## [Request]
Format the lines below as a Markdown table with the columns Row and Line, starting with the line that contains "Click the green BTCUSDT" and going on through the line that contains "Looking at the screenshot, I should coord(54,462).". Number each row and leave out any blank lines.

## [Excerpted data]
━━━━

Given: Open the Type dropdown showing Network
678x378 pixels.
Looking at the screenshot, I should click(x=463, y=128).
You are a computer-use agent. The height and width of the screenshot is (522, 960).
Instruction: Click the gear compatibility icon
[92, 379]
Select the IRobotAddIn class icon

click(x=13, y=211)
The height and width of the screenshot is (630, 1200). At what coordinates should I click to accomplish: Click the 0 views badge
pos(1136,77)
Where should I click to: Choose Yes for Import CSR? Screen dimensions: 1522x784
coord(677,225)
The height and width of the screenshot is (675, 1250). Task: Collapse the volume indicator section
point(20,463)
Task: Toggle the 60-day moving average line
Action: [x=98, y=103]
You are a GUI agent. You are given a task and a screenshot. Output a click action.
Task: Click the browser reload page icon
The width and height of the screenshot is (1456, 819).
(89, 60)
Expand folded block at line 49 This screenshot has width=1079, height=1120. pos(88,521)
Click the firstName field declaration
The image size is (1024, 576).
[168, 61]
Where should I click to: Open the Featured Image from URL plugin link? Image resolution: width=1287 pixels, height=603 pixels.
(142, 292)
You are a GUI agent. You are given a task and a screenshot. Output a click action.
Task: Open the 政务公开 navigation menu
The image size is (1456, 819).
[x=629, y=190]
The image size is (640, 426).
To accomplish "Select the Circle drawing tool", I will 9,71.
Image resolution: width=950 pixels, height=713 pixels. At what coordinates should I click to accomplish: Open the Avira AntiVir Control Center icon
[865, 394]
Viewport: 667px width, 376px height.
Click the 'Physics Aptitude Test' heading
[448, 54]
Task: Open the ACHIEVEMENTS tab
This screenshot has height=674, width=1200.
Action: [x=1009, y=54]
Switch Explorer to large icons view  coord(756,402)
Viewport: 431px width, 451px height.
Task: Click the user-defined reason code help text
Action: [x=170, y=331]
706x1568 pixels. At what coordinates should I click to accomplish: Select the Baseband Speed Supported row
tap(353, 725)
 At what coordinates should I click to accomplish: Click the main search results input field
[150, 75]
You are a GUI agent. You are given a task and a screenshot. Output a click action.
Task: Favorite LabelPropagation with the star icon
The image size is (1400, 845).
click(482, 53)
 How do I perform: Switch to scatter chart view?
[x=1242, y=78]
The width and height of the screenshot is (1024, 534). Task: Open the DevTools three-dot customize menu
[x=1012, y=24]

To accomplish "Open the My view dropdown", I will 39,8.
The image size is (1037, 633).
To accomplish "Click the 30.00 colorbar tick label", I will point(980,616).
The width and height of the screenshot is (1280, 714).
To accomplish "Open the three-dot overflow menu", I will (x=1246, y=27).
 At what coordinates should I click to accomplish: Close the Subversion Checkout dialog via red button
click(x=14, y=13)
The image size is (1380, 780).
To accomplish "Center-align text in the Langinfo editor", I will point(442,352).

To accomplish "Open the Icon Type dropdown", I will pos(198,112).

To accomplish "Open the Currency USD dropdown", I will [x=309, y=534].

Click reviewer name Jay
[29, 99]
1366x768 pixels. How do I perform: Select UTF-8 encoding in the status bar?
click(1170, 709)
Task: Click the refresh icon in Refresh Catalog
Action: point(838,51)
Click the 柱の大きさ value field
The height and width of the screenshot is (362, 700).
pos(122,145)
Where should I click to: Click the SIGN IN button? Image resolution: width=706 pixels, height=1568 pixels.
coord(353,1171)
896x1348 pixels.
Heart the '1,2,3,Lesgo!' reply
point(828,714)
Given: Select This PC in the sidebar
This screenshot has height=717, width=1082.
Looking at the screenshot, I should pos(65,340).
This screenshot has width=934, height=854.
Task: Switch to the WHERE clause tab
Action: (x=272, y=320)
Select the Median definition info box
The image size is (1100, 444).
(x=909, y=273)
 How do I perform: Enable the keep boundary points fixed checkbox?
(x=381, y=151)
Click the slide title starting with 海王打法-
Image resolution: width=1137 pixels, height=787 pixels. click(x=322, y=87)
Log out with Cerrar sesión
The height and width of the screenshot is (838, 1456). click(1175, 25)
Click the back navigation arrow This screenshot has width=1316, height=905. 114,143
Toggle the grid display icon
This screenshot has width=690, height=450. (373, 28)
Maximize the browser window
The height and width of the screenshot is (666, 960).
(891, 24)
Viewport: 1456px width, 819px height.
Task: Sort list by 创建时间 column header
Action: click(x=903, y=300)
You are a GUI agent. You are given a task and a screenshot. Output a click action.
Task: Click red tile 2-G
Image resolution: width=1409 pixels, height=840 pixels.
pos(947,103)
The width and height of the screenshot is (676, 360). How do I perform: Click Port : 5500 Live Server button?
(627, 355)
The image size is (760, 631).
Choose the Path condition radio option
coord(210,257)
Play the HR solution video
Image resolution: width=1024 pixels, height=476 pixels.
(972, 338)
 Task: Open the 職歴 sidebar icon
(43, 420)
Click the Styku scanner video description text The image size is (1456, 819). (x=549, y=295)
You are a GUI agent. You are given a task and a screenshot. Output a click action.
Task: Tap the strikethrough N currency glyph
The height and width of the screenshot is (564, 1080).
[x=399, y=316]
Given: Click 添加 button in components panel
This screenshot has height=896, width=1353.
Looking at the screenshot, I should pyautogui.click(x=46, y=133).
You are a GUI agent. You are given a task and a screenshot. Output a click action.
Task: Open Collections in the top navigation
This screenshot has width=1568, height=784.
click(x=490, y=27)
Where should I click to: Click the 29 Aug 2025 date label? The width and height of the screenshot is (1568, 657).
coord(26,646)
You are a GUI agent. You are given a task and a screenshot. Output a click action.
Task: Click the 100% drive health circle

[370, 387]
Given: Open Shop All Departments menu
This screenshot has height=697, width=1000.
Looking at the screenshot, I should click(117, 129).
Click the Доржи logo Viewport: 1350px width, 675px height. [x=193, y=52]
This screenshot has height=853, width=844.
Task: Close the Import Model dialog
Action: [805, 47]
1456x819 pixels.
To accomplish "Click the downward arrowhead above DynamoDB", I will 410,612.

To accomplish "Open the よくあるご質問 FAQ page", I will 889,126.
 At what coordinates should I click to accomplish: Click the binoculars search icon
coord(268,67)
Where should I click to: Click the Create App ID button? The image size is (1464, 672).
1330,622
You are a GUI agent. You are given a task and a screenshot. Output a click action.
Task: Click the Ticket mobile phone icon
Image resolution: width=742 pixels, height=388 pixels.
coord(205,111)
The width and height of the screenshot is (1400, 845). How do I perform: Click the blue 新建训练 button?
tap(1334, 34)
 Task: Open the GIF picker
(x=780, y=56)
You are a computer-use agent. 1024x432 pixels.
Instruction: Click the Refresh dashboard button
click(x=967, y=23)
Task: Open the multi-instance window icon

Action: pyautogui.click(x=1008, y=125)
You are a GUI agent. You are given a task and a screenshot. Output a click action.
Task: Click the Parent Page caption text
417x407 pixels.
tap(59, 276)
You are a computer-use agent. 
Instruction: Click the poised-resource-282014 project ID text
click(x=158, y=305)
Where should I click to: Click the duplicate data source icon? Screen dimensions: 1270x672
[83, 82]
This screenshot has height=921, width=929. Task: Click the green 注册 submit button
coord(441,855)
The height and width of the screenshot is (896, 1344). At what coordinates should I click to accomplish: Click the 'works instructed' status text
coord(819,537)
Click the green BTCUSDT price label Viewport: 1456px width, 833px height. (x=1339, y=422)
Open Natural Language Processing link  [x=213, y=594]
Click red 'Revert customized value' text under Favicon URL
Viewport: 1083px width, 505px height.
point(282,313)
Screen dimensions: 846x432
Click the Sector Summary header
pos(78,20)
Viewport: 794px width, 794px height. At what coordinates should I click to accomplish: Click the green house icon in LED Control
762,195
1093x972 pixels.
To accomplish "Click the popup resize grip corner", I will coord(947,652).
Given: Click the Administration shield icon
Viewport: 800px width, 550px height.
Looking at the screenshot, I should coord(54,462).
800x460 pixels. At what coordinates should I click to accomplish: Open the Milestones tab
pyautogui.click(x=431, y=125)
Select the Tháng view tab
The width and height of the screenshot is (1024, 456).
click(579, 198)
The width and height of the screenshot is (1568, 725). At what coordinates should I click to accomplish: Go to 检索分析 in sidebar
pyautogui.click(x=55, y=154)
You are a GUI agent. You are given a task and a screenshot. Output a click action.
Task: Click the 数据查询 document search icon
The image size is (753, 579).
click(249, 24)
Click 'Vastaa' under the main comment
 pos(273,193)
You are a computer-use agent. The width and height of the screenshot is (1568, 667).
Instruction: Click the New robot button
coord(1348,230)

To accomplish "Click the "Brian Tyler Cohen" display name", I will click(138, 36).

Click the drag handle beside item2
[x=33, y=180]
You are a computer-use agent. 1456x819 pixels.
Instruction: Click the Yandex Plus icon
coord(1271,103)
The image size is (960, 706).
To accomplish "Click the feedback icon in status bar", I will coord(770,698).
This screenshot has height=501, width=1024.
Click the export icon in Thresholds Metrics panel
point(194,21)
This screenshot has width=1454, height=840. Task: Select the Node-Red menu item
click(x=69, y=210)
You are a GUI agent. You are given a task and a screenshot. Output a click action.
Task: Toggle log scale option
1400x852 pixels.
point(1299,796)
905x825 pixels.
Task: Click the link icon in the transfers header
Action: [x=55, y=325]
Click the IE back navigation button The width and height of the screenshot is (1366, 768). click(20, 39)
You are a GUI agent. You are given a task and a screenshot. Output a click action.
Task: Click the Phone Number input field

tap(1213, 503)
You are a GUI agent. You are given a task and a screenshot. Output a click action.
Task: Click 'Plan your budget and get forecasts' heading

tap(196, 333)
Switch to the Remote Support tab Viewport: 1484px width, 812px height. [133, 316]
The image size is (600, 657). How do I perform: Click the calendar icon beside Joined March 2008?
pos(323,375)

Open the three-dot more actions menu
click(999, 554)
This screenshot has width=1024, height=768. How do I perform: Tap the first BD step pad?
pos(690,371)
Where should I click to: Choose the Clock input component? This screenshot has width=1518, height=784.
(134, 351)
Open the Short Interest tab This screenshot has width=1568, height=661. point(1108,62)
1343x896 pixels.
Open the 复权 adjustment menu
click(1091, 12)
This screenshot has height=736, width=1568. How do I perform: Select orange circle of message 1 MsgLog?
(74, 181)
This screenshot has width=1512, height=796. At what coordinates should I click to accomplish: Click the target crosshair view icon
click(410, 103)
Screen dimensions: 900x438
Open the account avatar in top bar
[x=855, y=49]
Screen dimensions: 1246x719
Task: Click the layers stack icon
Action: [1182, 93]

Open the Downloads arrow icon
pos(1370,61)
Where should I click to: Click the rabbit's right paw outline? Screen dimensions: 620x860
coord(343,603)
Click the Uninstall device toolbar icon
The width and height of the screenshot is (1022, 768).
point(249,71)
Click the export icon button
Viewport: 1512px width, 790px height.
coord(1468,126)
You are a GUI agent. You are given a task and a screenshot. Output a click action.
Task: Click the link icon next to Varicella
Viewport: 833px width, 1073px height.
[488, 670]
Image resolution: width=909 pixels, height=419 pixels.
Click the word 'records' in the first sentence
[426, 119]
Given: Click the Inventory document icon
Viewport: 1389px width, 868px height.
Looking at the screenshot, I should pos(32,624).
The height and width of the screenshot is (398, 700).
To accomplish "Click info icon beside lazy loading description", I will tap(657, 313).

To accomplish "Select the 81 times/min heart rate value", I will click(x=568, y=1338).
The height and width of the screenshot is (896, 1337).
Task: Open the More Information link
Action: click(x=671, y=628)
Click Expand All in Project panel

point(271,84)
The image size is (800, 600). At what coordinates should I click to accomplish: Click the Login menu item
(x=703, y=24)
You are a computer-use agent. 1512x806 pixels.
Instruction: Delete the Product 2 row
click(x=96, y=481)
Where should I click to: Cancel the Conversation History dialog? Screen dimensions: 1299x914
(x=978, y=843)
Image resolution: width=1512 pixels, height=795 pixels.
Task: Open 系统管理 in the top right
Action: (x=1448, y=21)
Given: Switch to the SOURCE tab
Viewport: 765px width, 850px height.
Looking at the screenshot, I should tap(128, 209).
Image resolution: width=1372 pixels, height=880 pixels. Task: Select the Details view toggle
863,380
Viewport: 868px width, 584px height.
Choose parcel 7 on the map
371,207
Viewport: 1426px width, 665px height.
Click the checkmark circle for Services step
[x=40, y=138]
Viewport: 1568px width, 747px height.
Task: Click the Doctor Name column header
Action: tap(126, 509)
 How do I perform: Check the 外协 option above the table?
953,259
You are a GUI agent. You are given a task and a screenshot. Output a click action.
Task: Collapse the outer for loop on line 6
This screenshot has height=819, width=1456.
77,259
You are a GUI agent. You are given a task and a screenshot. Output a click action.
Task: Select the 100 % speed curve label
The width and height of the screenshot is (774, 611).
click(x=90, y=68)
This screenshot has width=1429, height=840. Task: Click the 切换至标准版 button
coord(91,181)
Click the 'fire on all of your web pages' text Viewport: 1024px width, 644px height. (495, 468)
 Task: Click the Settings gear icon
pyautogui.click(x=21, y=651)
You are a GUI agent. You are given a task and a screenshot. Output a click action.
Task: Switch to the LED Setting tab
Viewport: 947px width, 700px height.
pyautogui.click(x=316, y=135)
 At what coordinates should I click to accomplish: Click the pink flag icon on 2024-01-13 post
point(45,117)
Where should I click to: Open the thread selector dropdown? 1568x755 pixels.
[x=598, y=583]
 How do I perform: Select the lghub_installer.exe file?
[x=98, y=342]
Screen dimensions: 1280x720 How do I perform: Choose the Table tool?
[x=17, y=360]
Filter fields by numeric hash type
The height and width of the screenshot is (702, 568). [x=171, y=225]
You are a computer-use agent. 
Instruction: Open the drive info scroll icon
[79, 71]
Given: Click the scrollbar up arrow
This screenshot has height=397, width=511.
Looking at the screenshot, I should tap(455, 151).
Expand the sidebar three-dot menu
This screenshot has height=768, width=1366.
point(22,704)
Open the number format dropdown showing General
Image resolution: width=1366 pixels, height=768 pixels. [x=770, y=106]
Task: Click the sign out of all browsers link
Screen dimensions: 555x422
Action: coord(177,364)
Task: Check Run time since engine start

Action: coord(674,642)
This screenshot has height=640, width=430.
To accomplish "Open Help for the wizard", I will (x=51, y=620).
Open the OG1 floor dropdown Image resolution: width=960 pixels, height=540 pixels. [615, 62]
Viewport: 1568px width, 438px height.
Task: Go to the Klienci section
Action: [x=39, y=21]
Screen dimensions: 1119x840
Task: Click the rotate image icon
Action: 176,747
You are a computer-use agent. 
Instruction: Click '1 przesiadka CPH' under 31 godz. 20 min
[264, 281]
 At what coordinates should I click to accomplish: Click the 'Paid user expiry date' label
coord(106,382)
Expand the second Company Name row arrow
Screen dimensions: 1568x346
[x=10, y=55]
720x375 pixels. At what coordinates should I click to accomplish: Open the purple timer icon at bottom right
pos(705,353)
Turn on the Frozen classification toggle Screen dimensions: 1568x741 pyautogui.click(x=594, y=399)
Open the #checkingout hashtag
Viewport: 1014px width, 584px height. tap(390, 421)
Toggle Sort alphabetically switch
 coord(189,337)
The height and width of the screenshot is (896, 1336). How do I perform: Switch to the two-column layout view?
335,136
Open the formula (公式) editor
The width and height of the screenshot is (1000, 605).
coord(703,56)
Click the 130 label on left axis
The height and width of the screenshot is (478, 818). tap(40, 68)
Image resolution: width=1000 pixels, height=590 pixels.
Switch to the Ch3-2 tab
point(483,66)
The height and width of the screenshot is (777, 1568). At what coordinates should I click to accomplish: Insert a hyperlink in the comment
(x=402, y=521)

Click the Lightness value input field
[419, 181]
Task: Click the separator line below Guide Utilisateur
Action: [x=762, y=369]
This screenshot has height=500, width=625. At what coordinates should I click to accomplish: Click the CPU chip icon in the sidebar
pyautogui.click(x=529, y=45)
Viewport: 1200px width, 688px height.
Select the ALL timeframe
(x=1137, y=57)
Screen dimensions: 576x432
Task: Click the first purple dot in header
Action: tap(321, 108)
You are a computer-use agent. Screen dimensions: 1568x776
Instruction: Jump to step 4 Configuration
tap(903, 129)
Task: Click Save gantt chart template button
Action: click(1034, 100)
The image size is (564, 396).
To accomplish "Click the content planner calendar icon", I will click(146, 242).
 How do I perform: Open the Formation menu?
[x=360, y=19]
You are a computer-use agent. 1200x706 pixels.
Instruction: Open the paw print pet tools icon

━━━━

## [Correct result]
| Row | Line |
|---|---|
| 1 | Click the green BTCUSDT price label Viewport: 1456px width, 833px height. (x=1339, y=422) |
| 2 | Open Natural Language Processing link  [x=213, y=594] |
| 3 | Click red 'Revert customized value' text under Favicon URL |
| 4 | Viewport: 1083px width, 505px height. |
| 5 | point(282,313) |
| 6 | Screen dimensions: 846x432 |
| 7 | Click the Sector Summary header |
| 8 | pos(78,20) |
| 9 | Viewport: 794px width, 794px height. At what coordinates should I click to accomplish: Click the green house icon in LED Control |
| 10 | 762,195 |
| 11 | 1093x972 pixels. |
| 12 | To accomplish "Click the popup resize grip corner", I will coord(947,652). |
| 13 | Given: Click the Administration shield icon |
| 14 | Viewport: 800px width, 550px height. |
| 15 | Looking at the screenshot, I should coord(54,462). |